Using this tool, I deduced that the key length is most likely 9 characters long. I then used the Vigenere decoder tool from the previous level to figure out the key, which led to the decryption of krypton6.

Level 6

The hints reference 8 bit LFSRs, and I found this article explaining this concept. The article, however, did not explain how to break encryption methods which use this.

From the README for this challenge, I figured that the ciphertext was generated using:

plain XOR (key AND random) = cipher

and thus thought that (key AND random) could be recovered using cipher XOR plain. However, after doing some tests, I realised that the (key AND random) values were different for different values of plain, even though the same plaintext always yielded the same ciphertext. In a way, this indicates that the (key AND random) values are somehow determined by the plaintext.
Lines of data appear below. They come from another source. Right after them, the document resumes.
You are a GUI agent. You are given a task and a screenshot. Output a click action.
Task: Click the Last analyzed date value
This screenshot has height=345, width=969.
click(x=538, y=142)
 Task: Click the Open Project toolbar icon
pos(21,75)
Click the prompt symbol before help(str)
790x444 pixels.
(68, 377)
My next approach was to brute force krypton7 by executing a known plaintext attack. I began by encrypting the single characters ‘A’, ‘B’, ‘C’, ‘D’, and ‘E’ to see if there were any patterns in the resultant ciphertext :

I found that ‘A’, ‘B’, ‘C’, ‘D’, ‘E’ encrypts to ‘E’, ‘F’, ‘G’, ‘H’, ‘I’ - which shows that the plaintext character is ‘shifted’ by 4. Since the first letter of krypton7 is ‘P’, the first character of the correspnding plaintext should be ‘L’, which I verified by encrypting the single character ‘L’. I further verified that encryption of the first character of the plaintext is independent of the subsequent characters in the plaintext by encrypting different words that start with ‘L’ and verifying that the resultant ciphertexts began with ‘P’:

We can now do something similar to guess that next character of the krypton7 plaintext. I encrypted ‘LA’, ‘LB’, ‘LC’ and found that the resultant ciphertexts were ‘PI’, ‘PJ’, and ‘PK’ respectively - a ‘shift’ of 8. Since the second character of krypton7 is ‘N’, I guessed and verified that the second character of the corresponding plaintext is ‘F’.
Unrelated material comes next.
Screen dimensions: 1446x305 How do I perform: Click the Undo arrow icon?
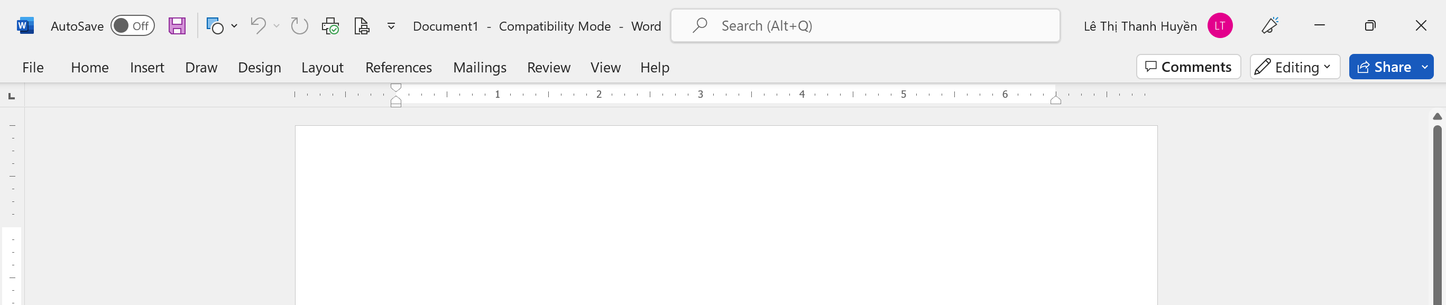pos(258,26)
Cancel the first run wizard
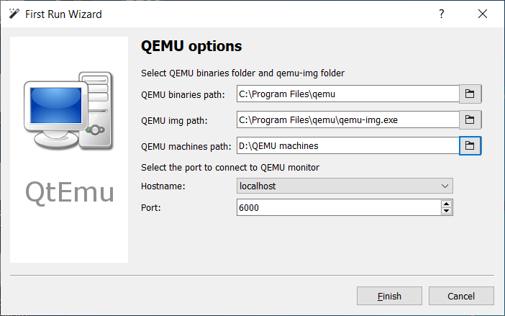 click(x=461, y=296)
Instead of repeating this manual process for the other characters of krypton7, I decided to write a bash script to do it:

#!/bin/bash

target='PNUKLYLWRQKGKBE';
target_length=${#target};
current_known='';
current_known_length=0;

while [ $current_known_length -lt $target_length ];
do
	starting_length=$current_known_length
	target_substring=${target:0:$current_known_length + 1}
	for i in $(seq 65 90);
	do
		letter=$(printf "\x$(printf %x $i)")
		guess="${current_known}${letter}"
		plain_filename="plain${guess}"
		cipher_filename="cipher${guess}"
		echo $guess > $plain_filename
		./encrypt6 ${plain_filename} ${cipher_filename}
		result=$(cat ${cipher_filename})
		rm ${plain_filename}
        rm ${cipher_filename}
		if [ "$result" = "$target_substring" ]; then
			current_known="${guess}"
			((current_known_length++))
			break
		fi
	done
	if [ $starting_length = $current_known_length ]; then
		echo "Error: no correct guesses"
		break
	fi
done

echo "The unencrypted target string is: ${current_known}"
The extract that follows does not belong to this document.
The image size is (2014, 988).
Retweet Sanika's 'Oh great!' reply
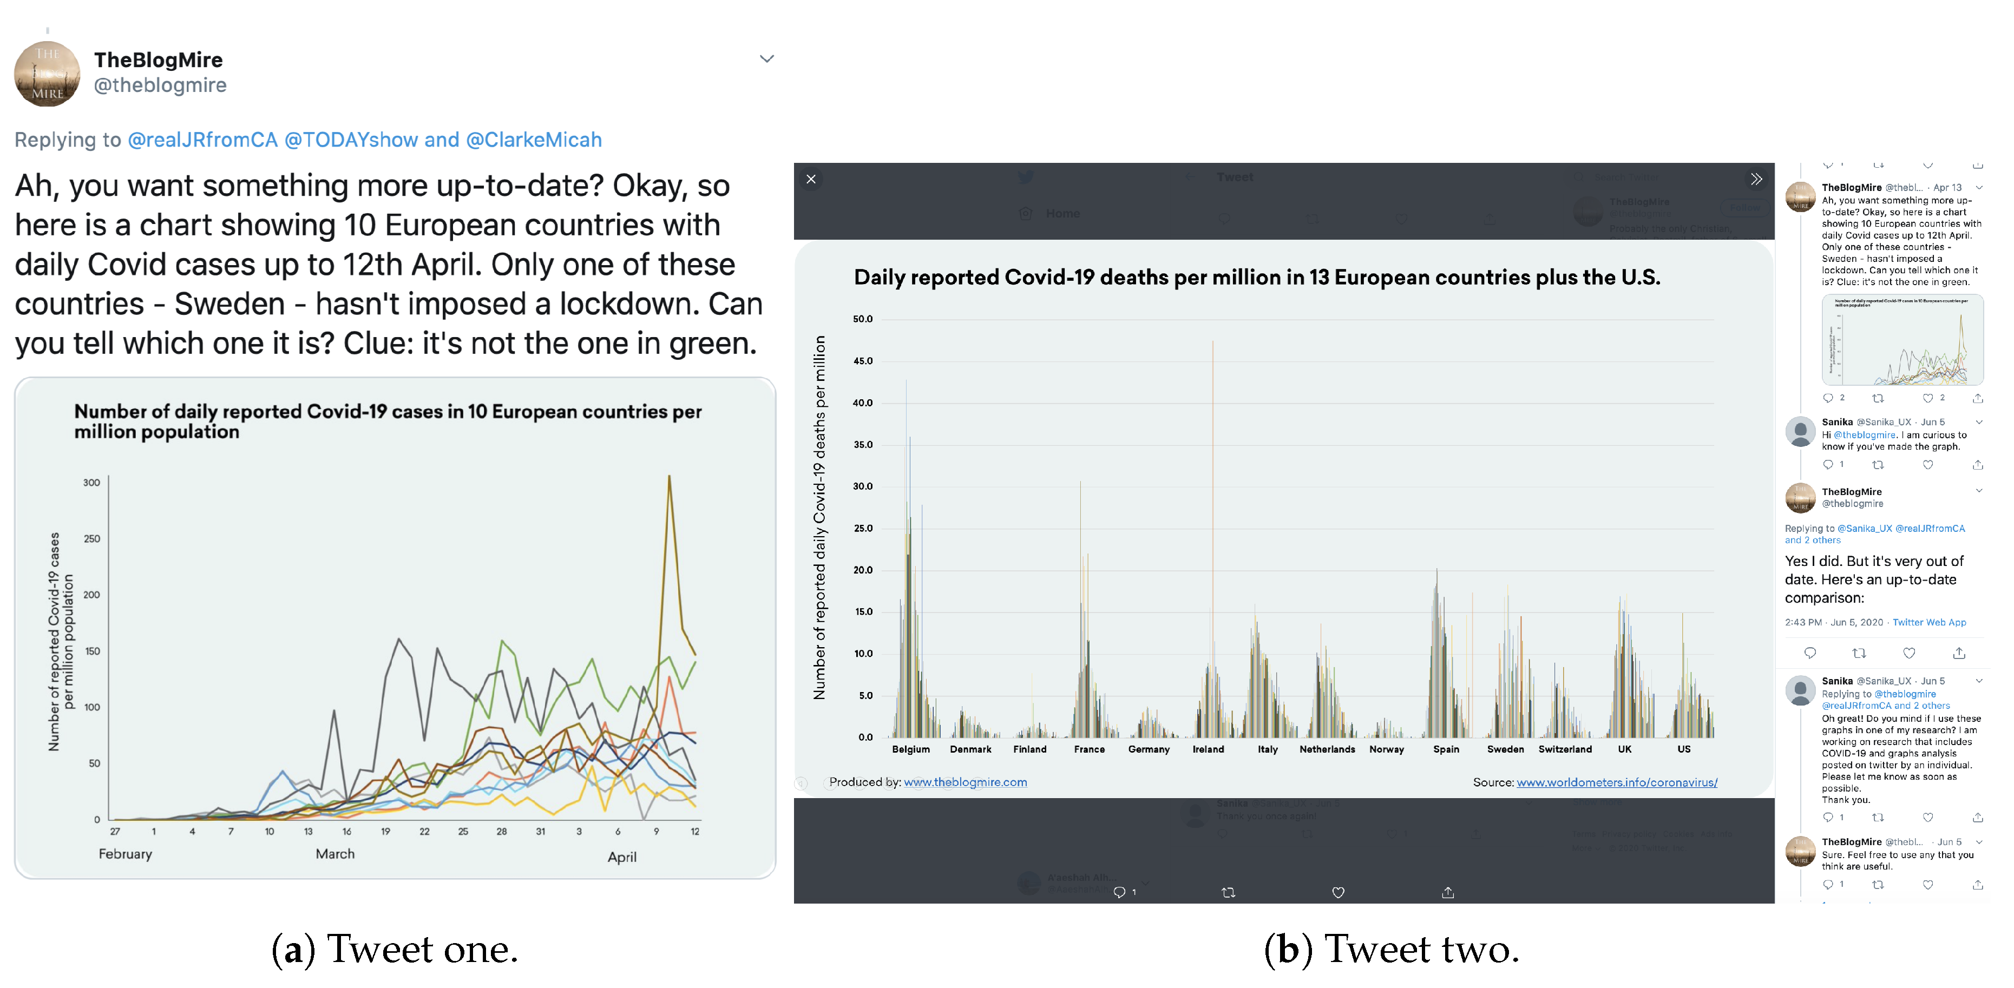point(1877,818)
This script automates the process described above: it appends a possible character (‘A’ to ‘Z’) to the current known plaintext string, encrypts the whole thing, and compares the result to the relevant substring of the krypton7 ciphertext. If they match, then that possible character is appended to and considered part of the known plaintext string and the process repeats for the next character in the ciphertext. If the result doesn’t match, then the next possible character is considered. This process repeats until all characters in krypton7 have been guessed and the plaintext for krypton7 is recovered.

Using this method, we didn’t need to figure out how the random numbers were generated during the encryption process nor the key involved. Running this quickly yielded the plaintext of krypton7.